For the total was about three times his normal monthly spend. He unfolded the statement and smoothed it flat with his hand. His eye alighted to scan the spending summary. He looked at the amounts and totted them up in his head. The arithmetic was correct. Each category, Entertainment, Household, Food And Drink, Hotels, Motoring, Other Retailers and Cash Advances, were above his carefully budgeted amounts. He never usually had anything but a zero in Hotels and for Motoring, He didn't own a car, nor did he travel anywhere. His carbon footprint was very small, though not from any ideological commitment. He had a sinking feeling. He had been cloned. Stolen. Thieved from. Defrauded.
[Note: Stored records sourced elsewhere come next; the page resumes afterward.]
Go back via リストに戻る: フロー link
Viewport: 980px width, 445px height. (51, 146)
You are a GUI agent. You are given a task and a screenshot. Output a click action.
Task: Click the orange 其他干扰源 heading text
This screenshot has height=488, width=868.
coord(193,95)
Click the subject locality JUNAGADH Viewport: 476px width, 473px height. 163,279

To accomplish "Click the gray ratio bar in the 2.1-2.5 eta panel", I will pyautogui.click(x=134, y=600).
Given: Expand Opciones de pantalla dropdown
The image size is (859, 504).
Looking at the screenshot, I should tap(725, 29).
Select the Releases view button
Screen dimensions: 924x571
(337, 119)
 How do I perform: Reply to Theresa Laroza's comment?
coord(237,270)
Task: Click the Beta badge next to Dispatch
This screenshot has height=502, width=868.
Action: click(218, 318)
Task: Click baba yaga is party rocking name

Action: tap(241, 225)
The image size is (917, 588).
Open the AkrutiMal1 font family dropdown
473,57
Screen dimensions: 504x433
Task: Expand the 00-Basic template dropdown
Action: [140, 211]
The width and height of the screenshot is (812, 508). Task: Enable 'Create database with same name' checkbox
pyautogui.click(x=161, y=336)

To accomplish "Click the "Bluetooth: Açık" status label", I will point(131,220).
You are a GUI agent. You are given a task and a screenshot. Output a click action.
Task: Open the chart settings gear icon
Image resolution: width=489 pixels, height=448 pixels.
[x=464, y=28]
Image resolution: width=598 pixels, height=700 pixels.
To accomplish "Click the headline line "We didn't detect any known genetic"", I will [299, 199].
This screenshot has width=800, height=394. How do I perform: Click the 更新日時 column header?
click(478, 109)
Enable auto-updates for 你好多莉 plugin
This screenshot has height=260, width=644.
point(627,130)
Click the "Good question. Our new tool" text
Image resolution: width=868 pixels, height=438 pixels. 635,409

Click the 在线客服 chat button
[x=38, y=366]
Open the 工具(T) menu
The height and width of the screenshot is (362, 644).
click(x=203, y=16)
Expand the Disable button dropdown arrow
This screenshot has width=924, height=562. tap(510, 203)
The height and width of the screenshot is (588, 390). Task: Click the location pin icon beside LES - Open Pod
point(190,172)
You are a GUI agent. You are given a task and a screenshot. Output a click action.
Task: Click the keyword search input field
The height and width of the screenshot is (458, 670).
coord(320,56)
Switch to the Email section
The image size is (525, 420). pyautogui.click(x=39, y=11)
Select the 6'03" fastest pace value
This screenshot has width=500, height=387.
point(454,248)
He marched over to his jacket hanging on the peg on the back of the front door. He fumbled for his wallet from the inside pocket, but the credit card was comfortably nestled there. So the card itself hadn't been stolen, but seemingly his identity had been. He returned to the statement to peruse the detail of the individual transaction lines themselves.
The earliest listed items were recognisably his. His mobile phone account. His weekly trip to the supermarket of a Saturday. His monthly train season ticket. The £2 donation he made to sponsor an animal in the zoo, whose photo lovingly adorned a frame on his bedside table. The renewal of his annual membership to the Ramblers Association, even though he hadn't been on a country walk for some considerable time.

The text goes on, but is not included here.